Sarcelles : un policier tue trois personnes avant de se suicider

Depuis plus de 25 ans notre Association créée en 1992 alerte les pouvoirs publiques sur le « mésusage » des « tranquillisants et des somnifères » anxiolytiques de la classe des Benzodiazépines et apparentés, comme l’Imovane ou le Stilnox.

En l’an 2000 la mention « peut favoriser un passage à l’acte suicidaire » a été ajoutée à notre demande au RCP (dictionnaire Vidal) de ces psychotropes particulièrement actifs ; mais aussi de manière ambiguë dans les notices.

Toujours grâce à nos interventions, des « pictogrammes » ont été apposés sur les boîtes de ces médicaments pouvant occasionner des troubles du comportement, et notamment pouvant favoriser des accidents de la circulation et d’avions (Germanwing) comme nous l’avons fait remarquer récemment à Madame la Ministre des transports.

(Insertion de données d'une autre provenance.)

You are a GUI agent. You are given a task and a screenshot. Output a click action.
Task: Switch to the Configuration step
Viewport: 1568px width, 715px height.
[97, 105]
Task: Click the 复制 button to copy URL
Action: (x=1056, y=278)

En octobre 2016, grâce à la nouvelle Loi de Santé publique la HAS (Haute Autorité de Santé) a accepté notre « Alerte » concernant les 200000 tentatives de suicides/an en France et les quelques 14000 autolyses réussies, notre Alerte concernait aussi les violences et les tueries familiales, les accidents du travail et de la circulation, les actes de terrorismes, Etc.

À ce jour, malgré nos interrogations, aucune mesure n’a été prise par le Ministère de la Santé pour enrayer l’hécatombe ; aucun responsable des autorités sanitaires, mais aussi au Ministère de l’Intérieur ne semble se poser de question au sujet des actes de terrorismes, ni pour ces suicides dans les rangs de la Police et de la Gendarmerie.

Pour les policiers et gendarmes le moyen d’autolyse étant souvent l’arme de service, l’enquête s’arrête à ce stade, pourtant, il s’agit le plus souvent de personnes dépressives ayant reçu un traitement à base de tranquillisants ou de somnifères, anxiolytiques favorisant le passage à l’acte !

Il serait criminel de continuer de dissimuler plus longtemps la vérité sur l’influence de ces anxiolytiques dans toutes ces effroyables catastrophes sanitaires, nous demandons une nouvelle fois la publication des études et des mesures contre le mésusage des ces substances vénéneuses.

Pour mémoire : il ne faut pas prescrire de traitement à base de Benzodiazépines à des patients dépressifs, suicidaires ou psychotiques.

Les Caisses de Sécurité Sociale et les Mutuelles Santé doivent montrer l‘exemple et ne plus rembourser ces anxiolytiques lorsqu’ils sont ordonnés hors A.M.M.

 

Nous adressons ce communiqué sous forme de Lettre ouverte aux Ministres concernés.